-- Extrait du document --
Des géants de la tech diversement affectés

Les résultats révèlent une faille béante et des disparités surprenantes. Le modèle Gemini 2.5 Pro de Google, par exemple, a succombé à 100 % des poèmes malveillants soumis par les chercheurs. À l'inverse, les modèles GPT-5 d'OpenAI ont montré une bien meilleure résistance, avec un taux de réussite de l'attaque de seulement 10 %.

Fait encore plus étonnant, l'étude souligne que les modèles plus petits et moins complexes se sont souvent avérés plus robustes que leurs homologues plus puissants.

Une hypothèse est que leur capacité réduite à interpréter le langage métaphorique les rendrait paradoxalement moins sensibles à ce type de manipulation stylistique. Cette découverte remet en question l'idée que la taille et la complexité d'un modèle sont toujours synonymes de meilleure sécurité.

Ces travaux ouvrent une nouvelle brèche dans la recherche sur la sécurité des IA. Ils démontrent que les protocoles d'évaluation actuels, souvent limités à des entrées en prose, sont insuffisants.

L'avenir de l'alignement des IA devra impérativement prendre en compte la richesse et la diversité du langage humain, y compris ses formes les plus artistiques, pour espérer construire des systèmes véritablement fiables.

Données enregistrées:
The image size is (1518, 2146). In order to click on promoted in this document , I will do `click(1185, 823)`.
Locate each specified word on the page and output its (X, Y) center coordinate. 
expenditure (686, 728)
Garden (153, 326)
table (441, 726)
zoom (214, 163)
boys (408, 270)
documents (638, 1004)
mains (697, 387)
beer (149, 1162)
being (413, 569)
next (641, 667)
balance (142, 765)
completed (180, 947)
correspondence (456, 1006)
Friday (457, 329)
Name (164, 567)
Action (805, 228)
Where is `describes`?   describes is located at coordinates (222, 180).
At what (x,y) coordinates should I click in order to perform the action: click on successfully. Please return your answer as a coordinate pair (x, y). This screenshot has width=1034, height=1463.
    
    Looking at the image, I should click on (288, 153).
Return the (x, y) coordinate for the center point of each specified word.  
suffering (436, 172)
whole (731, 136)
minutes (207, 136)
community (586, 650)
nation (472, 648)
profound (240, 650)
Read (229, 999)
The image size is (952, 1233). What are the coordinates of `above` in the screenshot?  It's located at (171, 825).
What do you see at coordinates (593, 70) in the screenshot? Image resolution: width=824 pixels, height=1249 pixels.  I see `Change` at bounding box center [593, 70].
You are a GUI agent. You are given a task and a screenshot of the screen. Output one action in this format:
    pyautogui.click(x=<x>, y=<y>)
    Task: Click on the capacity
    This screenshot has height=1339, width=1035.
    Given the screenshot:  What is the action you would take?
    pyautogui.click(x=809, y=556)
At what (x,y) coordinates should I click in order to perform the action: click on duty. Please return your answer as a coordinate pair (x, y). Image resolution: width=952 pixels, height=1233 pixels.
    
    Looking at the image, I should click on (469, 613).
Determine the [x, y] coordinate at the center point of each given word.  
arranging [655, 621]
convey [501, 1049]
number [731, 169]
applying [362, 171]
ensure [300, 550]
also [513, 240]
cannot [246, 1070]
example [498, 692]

-- Vos consignes --
D'après l'extrait sur la sécurité des IA, pourquoi les modèles plus petits et moins complexes se sont-ils souvent montrés plus robustes ? Répondez en une à trois phrases, s'il vous plaît.

-- Votre réponse --
Selon l'hypothèse avancée, leur capacité réduite à interpréter le langage métaphorique les rendrait paradoxalement moins sensibles à la manipulation stylistique que constituent les poèmes malveillants.